What the task asks: Copy the records word for word, starting at the line that contains "Task: Click the service life clock icon" and ending with the last line of the records. Leave the pictures out of your copy.

Data supplied:
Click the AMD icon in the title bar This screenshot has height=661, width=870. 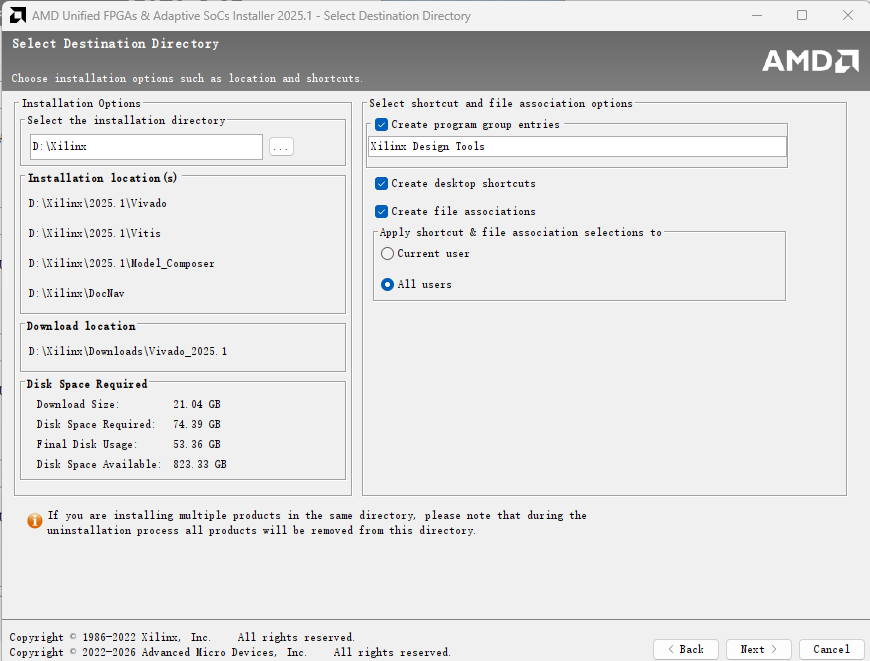coord(16,16)
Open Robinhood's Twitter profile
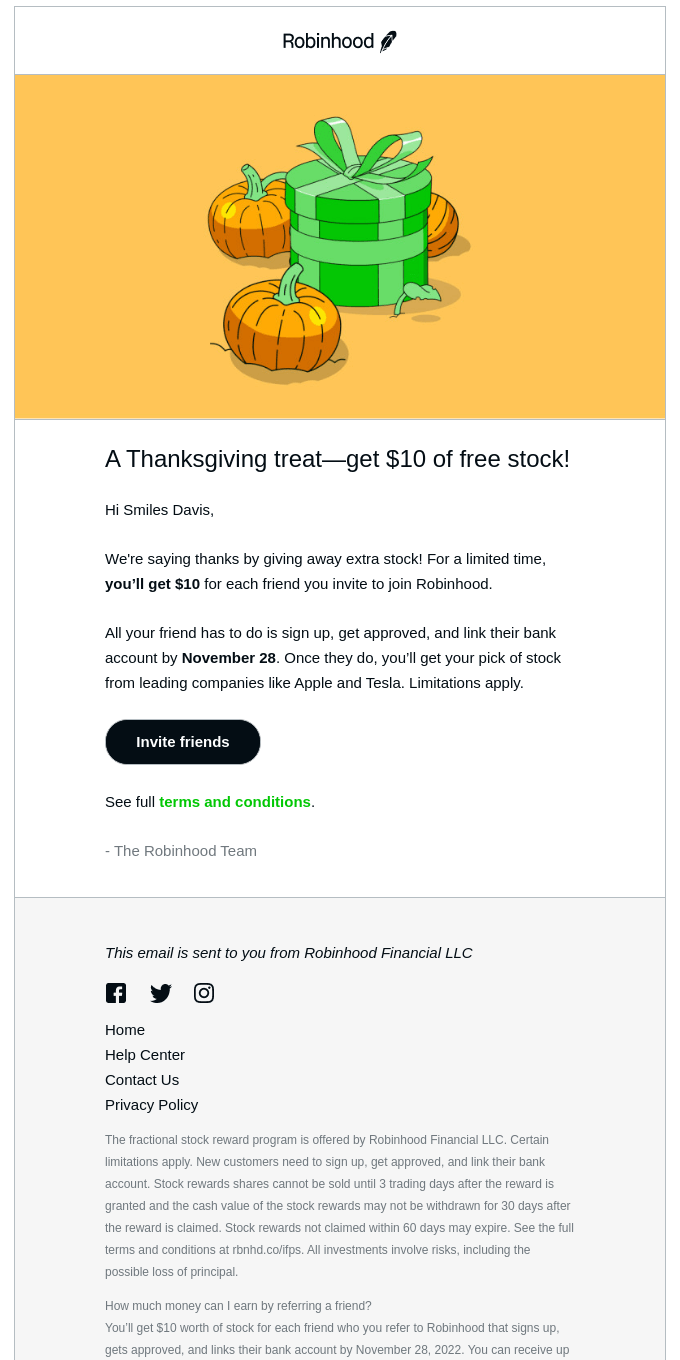 [x=161, y=992]
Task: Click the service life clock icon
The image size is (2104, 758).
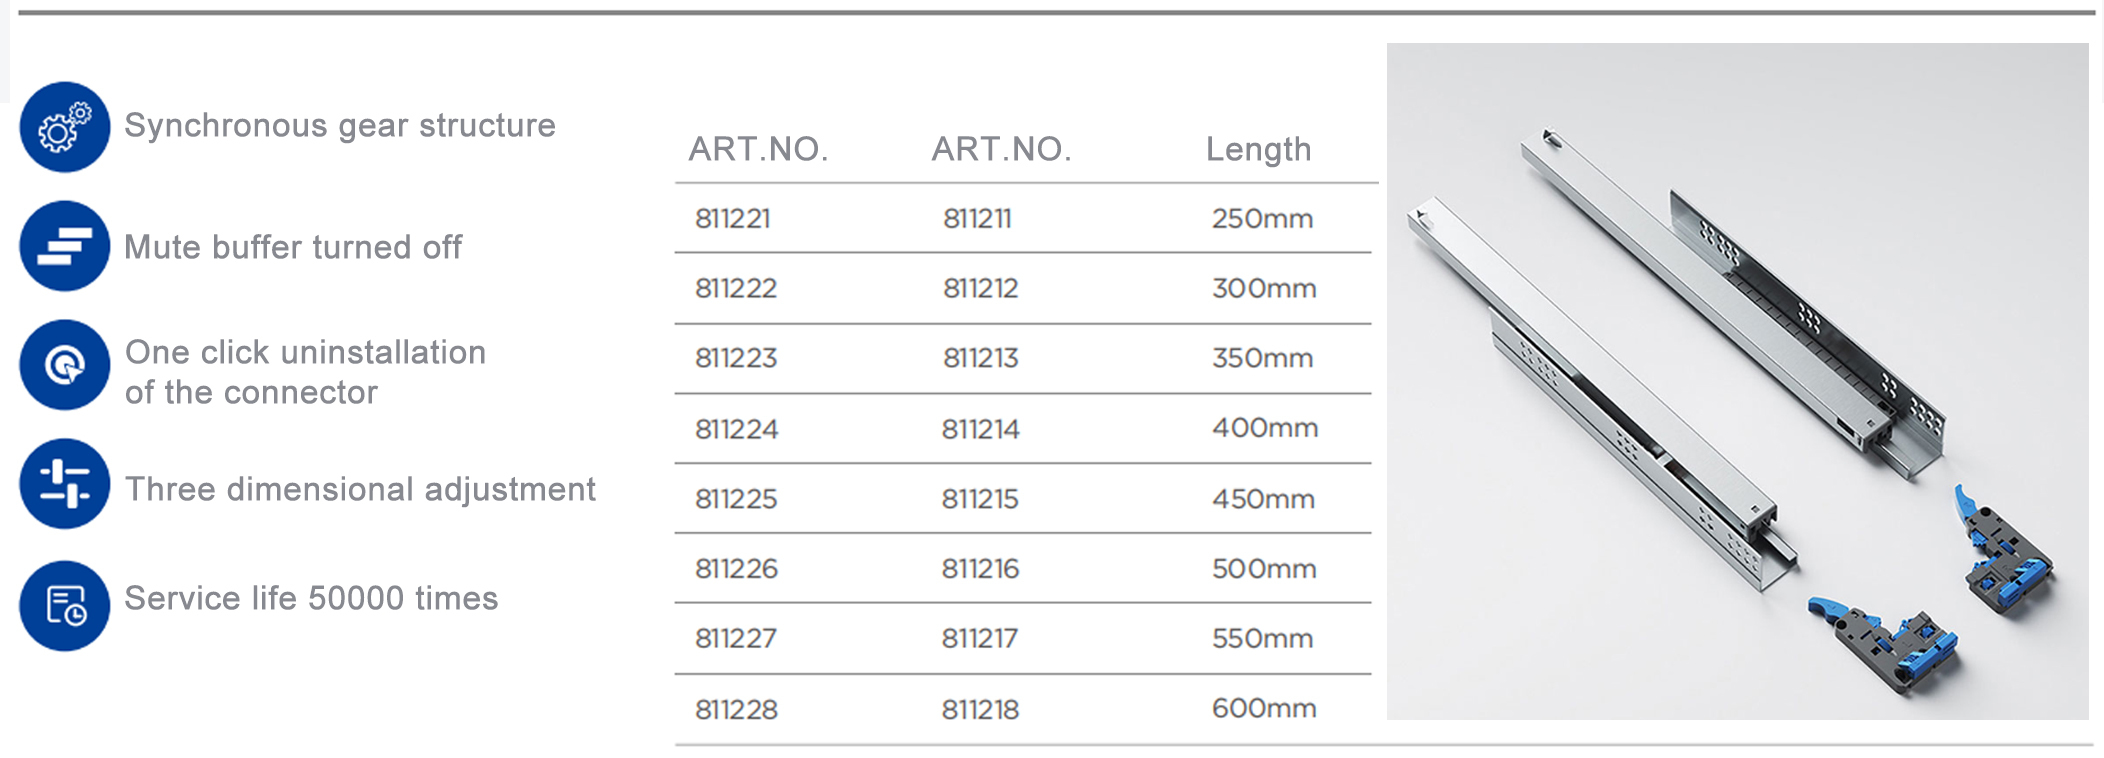Action: click(65, 606)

Expected output:
Task: Click the service life clock icon
The image size is (2104, 758).
Action: click(65, 606)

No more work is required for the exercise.